→ Texto extraído
··········

Em entrevista à Telesur, Cockcroft alertou sobre a política belicista de Washington e como o candidato democrata assume posições até mais direitistas que o próprio presidente Bush em assuntos relacionados à defesa de Israel.

 

Por Marcela Cornejo

 

Marcela Cornejo: A derrota da candidata democrata Hillary Clinton e a vitória de Barack Obama revelaram leves mudanças na política estadunidense. A respeito disso, como você avalia esse triunfo e que diferenças, caso existam, de caráter mais progressista apresenta Obama?

 

James Cockcroft: É o triunfo de um indivíduo rico, como qualquer outro triunfo eleitoral estadunidense. É também uma vitória dos jovens que trabalharam em sua campanha. Lamentavelmente, não há diferenças significativas entre Obama e outros candidatos dos partidos "oficiais".

 

Na política exterior, ele oferece diálogo com líderes de "Estados inimigos" como Irã e Cuba, mas sempre os presidentes ou seus diplomatas, ou ainda pessoas por eles designadas, como generais, falaram com tais líderes, às vezes secretamente, como no caso de Bush.

··········

→ Trecho dos dados

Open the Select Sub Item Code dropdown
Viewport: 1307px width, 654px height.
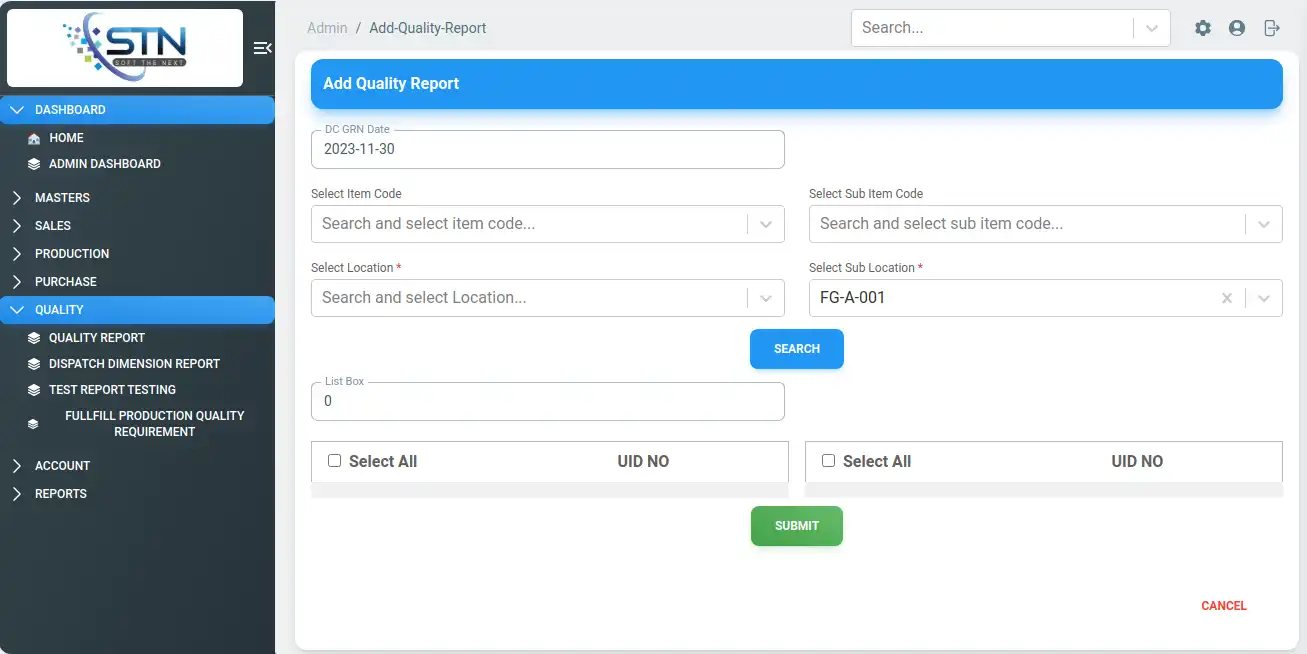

··········

→ Partes do exercício
1. Responda às perguntas abaixo com base na entrevista com James Cockcroft.
(a) A que emissora Cockcroft concedeu a entrevista?
(b) Além de um indivíduo rico, quem também sai vitorioso com o triunfo de Obama, segundo Cockcroft?
(c) Quais países são mencionados como exemplos de "Estados inimigos"?
2. Extraia da entrevista com James Cockcroft, sem nenhuma alteração, o trecho que começa em "Na política exterior, ele" e vai até "caso de Bush.".
3. Escreva o que vem depois do último parágrafo da entrevista com James Cockcroft, dando sequência a ela.

→ Resultados das tarefas
1.
(a) À Telesur.
(b) Os jovens que trabalharam em sua campanha.
(c) Irã e Cuba.

2.
Na política exterior, ele oferece diálogo com líderes de "Estados inimigos" como Irã e Cuba, mas sempre os presidentes ou seus diplomatas, ou ainda pessoas por eles designadas, como generais, falaram com tais líderes, às vezes secretamente, como no caso de Bush.

3.
Em todo caso, falar não é mudar a política imperialista. Além do mais, o primeiro ato de Obama, depois de garantir sua postulação, foi prometer ao lobby sionista a defesa de Israel "por todos os meios" e seu apoio ao controle de toda Jerusalém pelo Estado israelense (uma posição à direita de Bush). E Obama já se moveu para o "centro", leia-se direita, de forma geral, inclusive em sua política doméstica, onde há de fato diferença nas propostas econômicas, mas novamente nada muito significativo.

 

MC: Você acredita que a política de "golpe de Estado" silencioso e a eliminação das bases da democracia nos Estados Unidos, que viria junto, sigam desenvolvendo-se numa eventual vitória de Obama?

 

JC: Não existem mais "bases da democracia nos Estados Unidos". O presidente foi eleito por um voto do Tribunal Supremo e o sistema eleitoral segue bastante corrompido. A vitória de Obama em novembro poderia mudar o processo do que chamei de "golpe de Estado por etapas ou fases", o que defini como uma eliminação das três bases de uma democracia limitada e burguesa: direitos democráticos, como a liberdade de expressão; eleições relativamente democráticas; e capacidade da opinião pública em influir nas políticas de Estado.

 

A única esperança para mudanças reais nas políticas dos governos dos EUA está nos relativamente fracos movimentos anti-guerra, anti-racista e anti-sexista, inclusive de imigrantes.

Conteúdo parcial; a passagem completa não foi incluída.